I recently upgraded to High Sierra, and as a security conscious individual, I then enabled the system firewall by visiting System Preferences > Security & Privacy > Firewall, and clicking Turn on the Firewall. This is a great way for users to begin protecting their computer when connected to random networks. However, this falls short when you are a developer and using NFS to share code in your host-only networks.

The default OS X firewall is app-centric, meaning you can just enable NFS for a specific network, you will turn it on for all networks. This is a problem when you only need it on a few interfaces, the VirtualBox host-only networks in this case. After several hours learning about PF, and trying to get the VM’s to access to NFS, the system firewall was ultimately disabled. By configuring PF directly, the VM’s are now able to access NFS, and the system is in persistent stealth mode.

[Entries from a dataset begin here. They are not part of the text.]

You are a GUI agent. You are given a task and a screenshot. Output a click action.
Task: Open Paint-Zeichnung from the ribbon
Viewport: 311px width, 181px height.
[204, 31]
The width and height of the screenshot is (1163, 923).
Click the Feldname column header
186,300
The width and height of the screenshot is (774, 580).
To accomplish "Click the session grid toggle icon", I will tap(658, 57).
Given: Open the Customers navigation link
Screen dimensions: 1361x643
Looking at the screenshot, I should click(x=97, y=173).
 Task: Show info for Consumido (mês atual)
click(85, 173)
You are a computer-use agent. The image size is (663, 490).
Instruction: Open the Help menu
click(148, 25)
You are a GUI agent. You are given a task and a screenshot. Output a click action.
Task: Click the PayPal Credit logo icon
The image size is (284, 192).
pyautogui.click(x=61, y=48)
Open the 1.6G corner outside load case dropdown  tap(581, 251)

Here’s the configuration that is now used by my laptop, with ideas from Thomas Sarlandie’s Voodoo Privacy, and Gilt Tech’s post about using Docker with OS X. This may need to be tweaked if you are need any VPN interfaces to be scrubbed as well.

The following is placed in /etc/custom-pf.conf

[shell]
ext_ifs = "{" en0 en1 en2 en3 en4 en5 "}"
int_ifs = "{" lo0 vboxnet0 vboxnet1 vboxnet2 vboxnet3 vboxnet4 vboxnet5 vboxnet6 vboxnet7 vboxnet8 vboxnet9 "}"

set block-policy drop
set skip on $int_ifs
scrub in on $ext_ifs all fragment reassemble

block drop in

pass out quick keep state
[/shell]
Once that is done you need to set it up to launch at system boot by putting it in `/Library/LaunchDaemons/com.yourname.pfctl.plist`

[xml]
<?xml version="1.0" encoding="UTF-8"?>
<!DOCTYPE plist PUBLIC "-//Apple//DTD PLIST 1.0//EN" "http://www.apple.com/DTDs/PropertyList-1.0.dtd">
<plist version="1.0">
<dict>
<key>Disabled</key>
<false/>
<key>Label</key>
<string>com.yourname.pfctl</string>
<key>WorkingDirectory</key>
<string>/var/run</string>
<key>Program</key>
<string>/sbin/pfctl</string>
<key>ProgramArguments</key>
<array>
<string>pfctl</string>
<string>-E</string>
<string>-f</string>
<string>/etc/custom-pf.conf</string>
</array>
<key>RunAtLoad</key>
<true/>
</dict>
</plist>
[/xml]

Once you have that done you need to configure it

sudo launchctl load -w /Library/LaunchDaemons/com.yourname.pfctl.plist

Now the VM’s on the host-only network have full access to the host.